Chapter 25: Revenge
There is something unnerving about waking up in an unfamiliar place. I opened my eyes and for a moment, had no idea where I was. Instinctively, I pulled the blanket up and covered my face. I reviewed the events of the past weeks, trying to make sense of where I had been and where I presently found myself. Inside the tent, everything was quiet. Outside, I could hear the crackling snow under the footsteps of those walking by.
How many days had it been since I had arrived in Centrum Agricultio? Four, I think. I had lost all sense of time. I got up and quickly got dressed. The cold was biting again today. I opened the door and stepped outside.
Since our arrival, we had been left to ourselves. Fiori, Eli and Yuki spent most of their time eating or training. I hadn’t seen much of Arno or Doran; they came in for their meals but quickly disappeared thereafter. Ashe, who according to herself, had ten years worth of sleep to catch up on, had been solely enjoying the comforts of her bed, while Meyer was no where to be found.
I shouldn’t have been surprised by that, really. I mean his father was, after all, the headmaster of the orphanage. How great it must have been for Meyer to be reunited with his dad. I envied him but didn’t allow that feeling to get a grip on me. Instead, I tried to be happy for him. This is what a friend would do…
But then again, I was the kind of person who would send his friends to their death.
I’m a bad person.
Why did I pick him?
Why couldn’t I have had picked Fiori?
I reached the main hall. The warm air hit me in the face. I took off my jacket and hung it on the wall. Eli’s laughter was filling the room. I made my way toward her. She was sitting in the corner by the wood burning stove, holding a steaming cup of tea. Fiori was leaning against the wall, enthralled by the conversation. Sitting on the bench, across from Eli, were Yuki and Meyer.
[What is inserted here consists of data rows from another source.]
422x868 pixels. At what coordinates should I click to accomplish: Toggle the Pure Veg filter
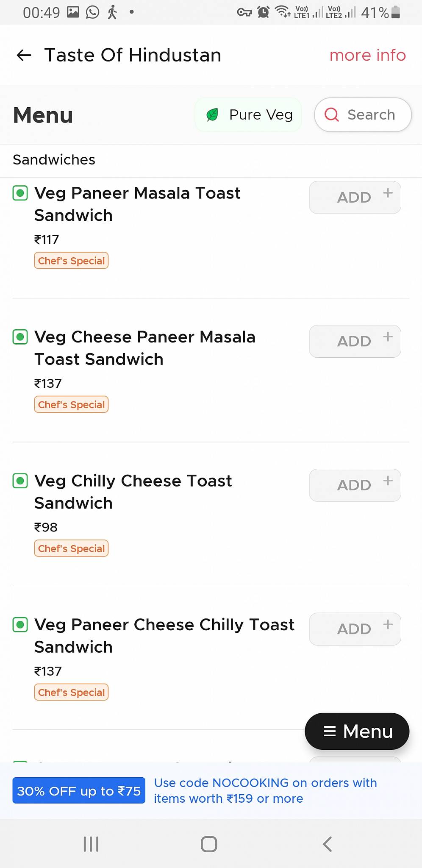pyautogui.click(x=248, y=115)
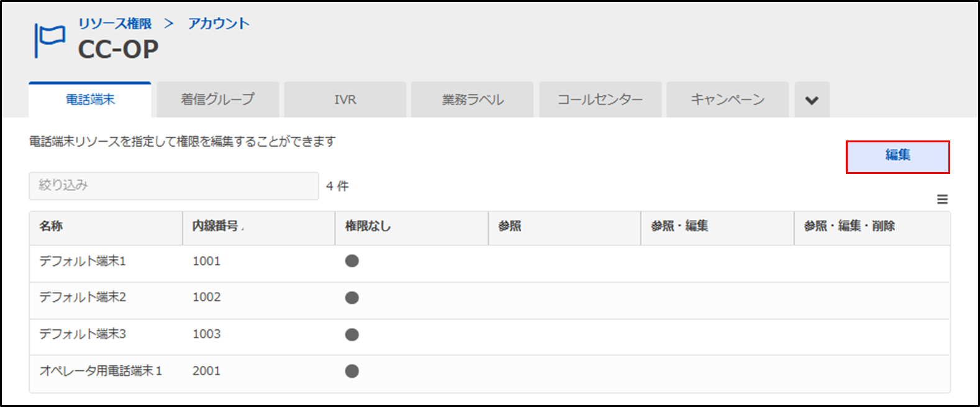Click the 名称 column header
Image resolution: width=980 pixels, height=407 pixels.
click(51, 226)
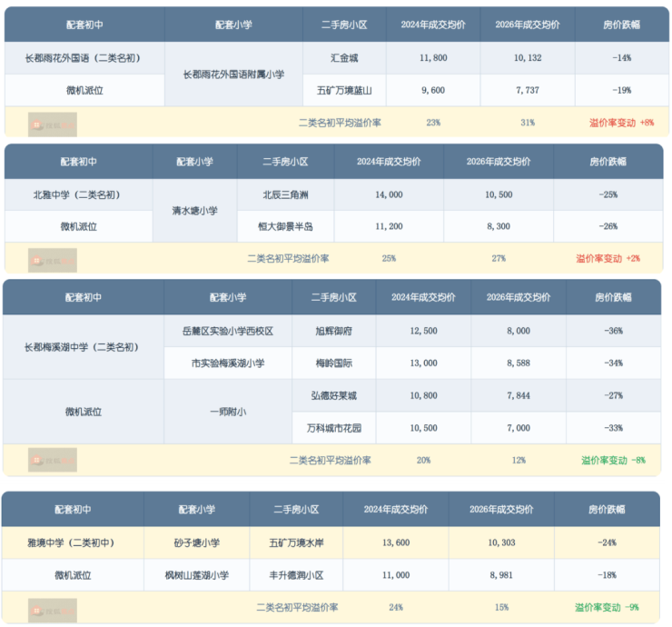Click the red 溢价率变动 +2% label
Viewport: 672px width, 627px height.
[x=608, y=259]
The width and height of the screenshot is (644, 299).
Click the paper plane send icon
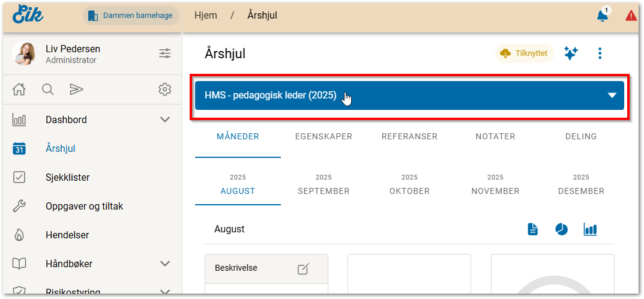pos(76,89)
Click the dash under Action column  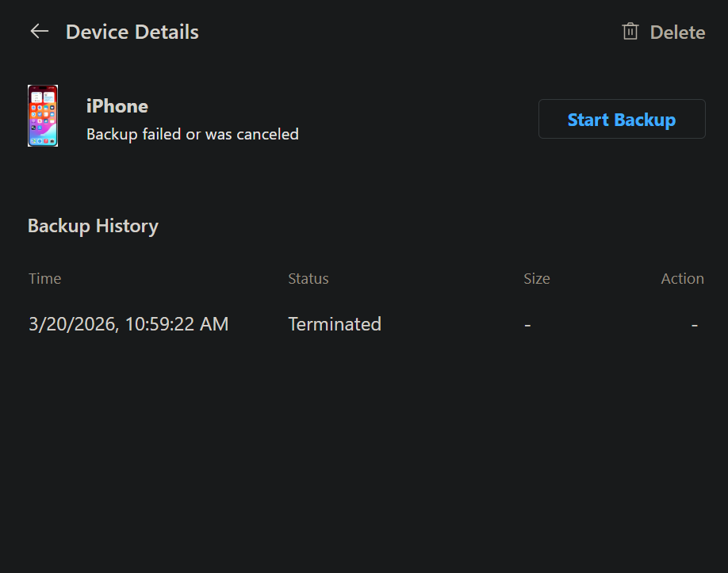pos(695,325)
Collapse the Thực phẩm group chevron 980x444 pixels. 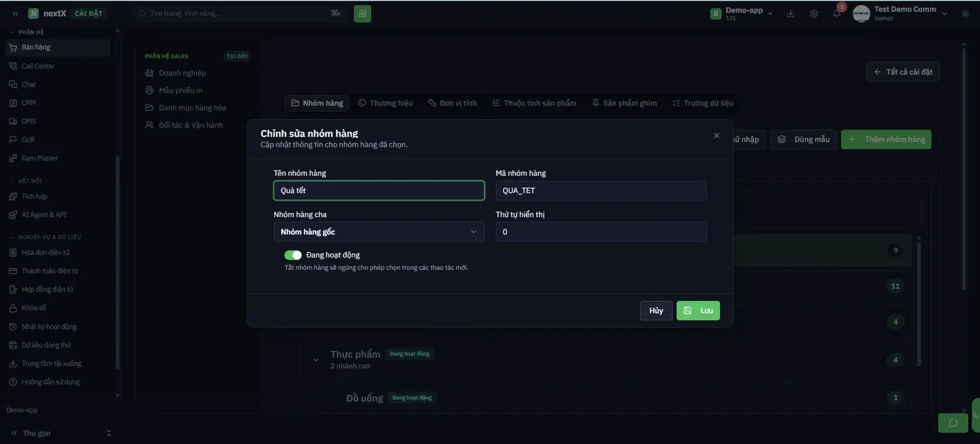(316, 360)
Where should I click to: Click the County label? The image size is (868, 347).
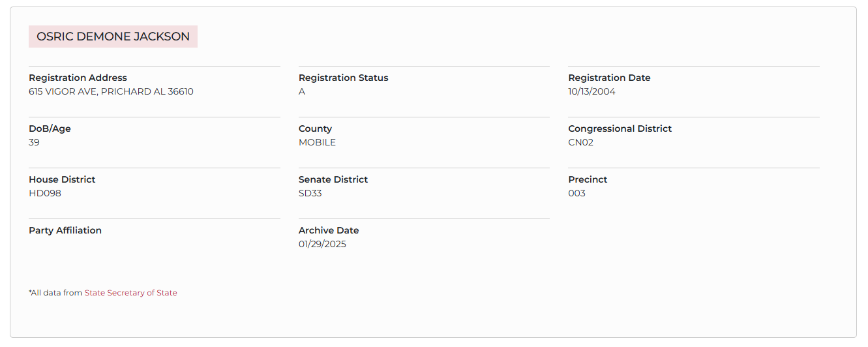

The sight of Meyer made me glad. It felt good to be together again. I pulled a chair and joined them. Fiori handed me a cup of tea. Yuki was mid-story, recalling the time they had tricked an entire group of recruits into believing Fiori could read their minds. It was the first time ever, that I had heard them talk so freely about their military past. I listened half asleep, taking in the heart-warming feeling of being surrounded by my friends; safe, free…
Far, at the back of my mind, was the discussion that I had overheard on the night of our arrival.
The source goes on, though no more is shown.